Zwei neue Veröffentlichungen mit Liedern der Spätromantik an der Schwelle zur Moderne – das klingt interessant, vor allem weil die Alben zum Teil Repertoire-Lücken schließen. Um es vorweg zu nehmen, die Freude hält nicht lange an. Der Liedgesang, der nach dem Zweiten Weltkrieg einen wahren Höhenflug erlebte, gehört heute beinahe schon zu den bedrohten, wenn nicht sterbenden Künsten. Macht sich die Krise der Gesangskunst schon in der Oper unüberhörbar bemerkbar, wird sie im bedeutend heikleren und intimeren Liedgesang vollends offenbar.
Marie-Paule Milone nimmt sich auf Solistice des Liedschaffens von Joseph Marx an (SOCD 904). Marx, der über seinen Tod hinaus im übergroßen Schatten von Richard Strauss stand, hinterließ ein reichhaltiges Werk von etwa 150 Klavierliedern. Die Originalität der musikalischen Einfälle bleibt aber deutlich hinter der von Marx‘ Zeitgenossen zurück .Leider ist es der Mezzosopranistin Marie-Paule Milone, die auch als Cellistin auftritt, nicht unbedingt gegeben, den etwas trockenen Stücken Leben einzuhauchen. Idiomatisch durchaus sauber gesungen, lässt die Stimme aber Schönheit des Timbres und akzentuierte Gestaltung vermissen.
Nicht viel besser gestaltet sich der Versuch von Karen Cargill, Lieder des Ehepaares Alma und Gustav Mahler gegenüberzustellen (Records LC 11615). Die angenehme Überraschung stellen die fünf Kompositionen Alma Mahlers dar. Hier hört man doch sehr viel Eigenständiges, Originelles. Kennt man diese Lieder aber in ihrer instrumentierten Fassung, vermisst man in dieser Aufnahme das Flirren der Streicher, die reicheren Farben des Orchesters.
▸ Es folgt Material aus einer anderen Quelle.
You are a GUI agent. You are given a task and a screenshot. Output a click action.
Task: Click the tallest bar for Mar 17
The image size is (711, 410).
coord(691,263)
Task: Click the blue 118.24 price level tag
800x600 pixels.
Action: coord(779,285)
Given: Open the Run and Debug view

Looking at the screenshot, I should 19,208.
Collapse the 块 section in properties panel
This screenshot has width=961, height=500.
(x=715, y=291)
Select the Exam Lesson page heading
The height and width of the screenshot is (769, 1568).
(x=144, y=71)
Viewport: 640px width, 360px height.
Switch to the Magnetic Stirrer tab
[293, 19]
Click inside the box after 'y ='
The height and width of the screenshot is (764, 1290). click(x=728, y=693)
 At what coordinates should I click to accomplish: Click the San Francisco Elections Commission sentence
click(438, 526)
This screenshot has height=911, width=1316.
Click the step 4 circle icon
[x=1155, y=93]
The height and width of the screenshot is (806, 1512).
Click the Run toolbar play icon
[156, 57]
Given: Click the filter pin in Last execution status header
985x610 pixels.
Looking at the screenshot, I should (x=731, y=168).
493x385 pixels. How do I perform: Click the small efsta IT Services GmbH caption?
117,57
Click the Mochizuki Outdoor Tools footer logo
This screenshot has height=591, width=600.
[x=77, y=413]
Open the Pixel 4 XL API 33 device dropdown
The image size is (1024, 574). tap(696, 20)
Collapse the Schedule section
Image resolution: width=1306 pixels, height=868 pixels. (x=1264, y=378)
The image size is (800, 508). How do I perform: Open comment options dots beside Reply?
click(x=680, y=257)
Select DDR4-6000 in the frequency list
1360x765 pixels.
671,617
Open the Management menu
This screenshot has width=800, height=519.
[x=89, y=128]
Vieles vom Reiz der Stücke geht so verloren. Das gilt noch viel mehr für die Lieder Gustav Mahlers, die ja alle als Orchesterlieder konzipiert waren. Karen Cargill verfügt über einen leicht klirrenden Mezzosopran, technisch gut geführt, aber mit einer Tendenz zum Schrillen. Dazu kommt noch eine suboptimale Textbehandlung. Liedgesang in einem fremden Idiom ist sehr schwer, was man leider auch hört. Schade!